Fear clouds landmark Pakistan polls
Pakistanis go to the polls today to elect a new government amidst hopes that first-time voters, will usher in a new breed of politicians. But the elections are being held under a cloud of fear as terrorism has claimed over 200 lives so far in the run up to the polls. Imtiaz Ahmad reports. D-Day is hereindia Updated: May 11, 2013 02:25 IST
Pakistanis go to the polls on Saturday to elect a new government amidst hopes that first-time voters, which comprise one third of the total voting block, will usher in a new breed of politicians.
This has given rise to expectations of Imran Khan’s Pakistan Tehreek-e-Insaf party notching up significant seats in parliament.
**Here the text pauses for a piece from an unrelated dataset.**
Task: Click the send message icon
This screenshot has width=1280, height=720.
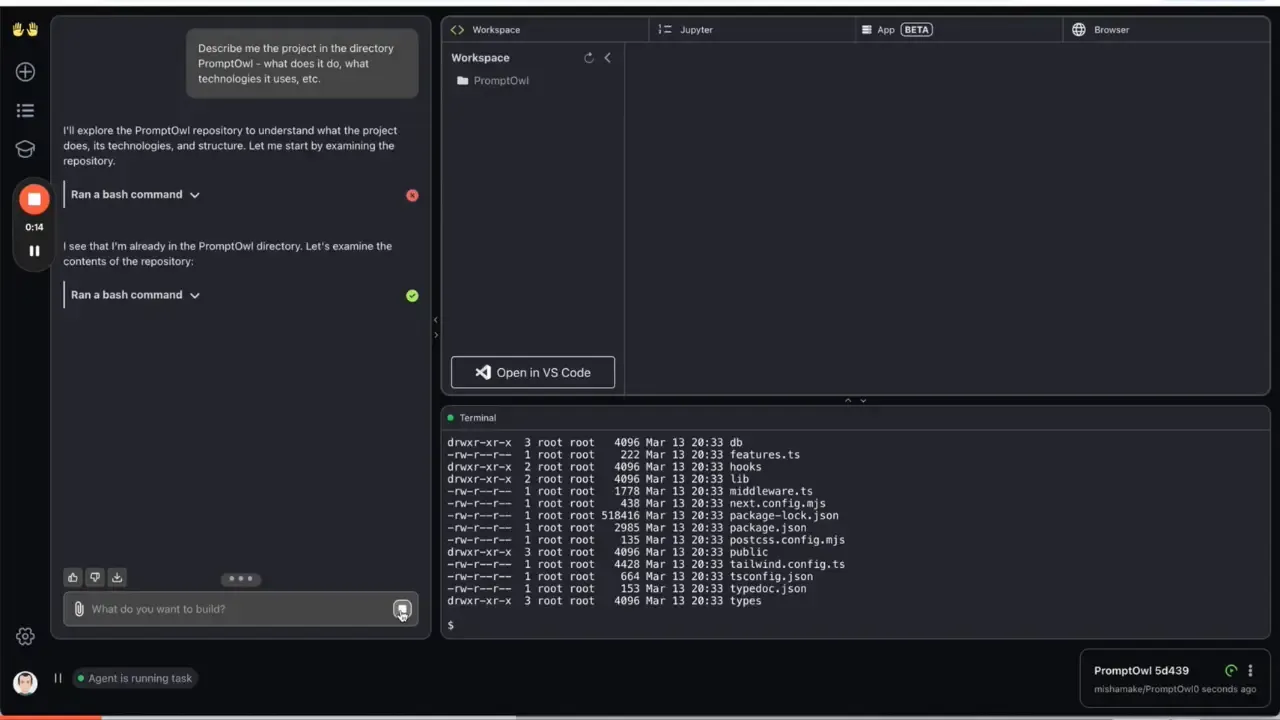Action: (402, 609)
But the elections are being held under a cloud of fear as terrorism has claimed over 200 lives so far in the run up to the polls.
On Friday, five people died as a motorcycle bomb exploded in the main bazaar of Miramshah, the main town of North Waziristan district, as the death toll from pre-election violence rose amidst fears of more attacks on election day following threats issued by the Tehreek-e-Taliban Pakistan (TTP).
Taliban commanders have given a mandate to their supporters to carry out widespread attacks in the country on May 11 by the chief commander of Tehreek-e-Taliban Pakistan (TTP) through a letter, local media reported.
Issued on May 1, 2013 and addressed to TTP spokesperson Ehsanullah Ehsan, TTP chief Hakimullah Mehsud wrote “I will keep control of the attacks in Khyber-Pakhtunkhwa and Balochistan, while you should cover Sindh and Punjab.”
Details of the letter were leaked to the media by the TTP, possibly to spread fear and stop people from voting.
Mehsud said that the Taliban commanders would be busy working against the agents of an “infidel system”, his reference to democracy which the TTP strongly opposes.
In response to these threats, the army announced that not only would 70,000 troops be deployed nation wide, but on the request of the Chief Election Commissioner, troops would also be deployed in the polling stations of sensitive areas. The Chief Election Commissioner had earlier told the army chief that the arrangements in place were inadequate.
Election observers say that the biggest challenge would be the turnout as many people would prefer to stay indoors on the day given fears of terror attacks at polling stations.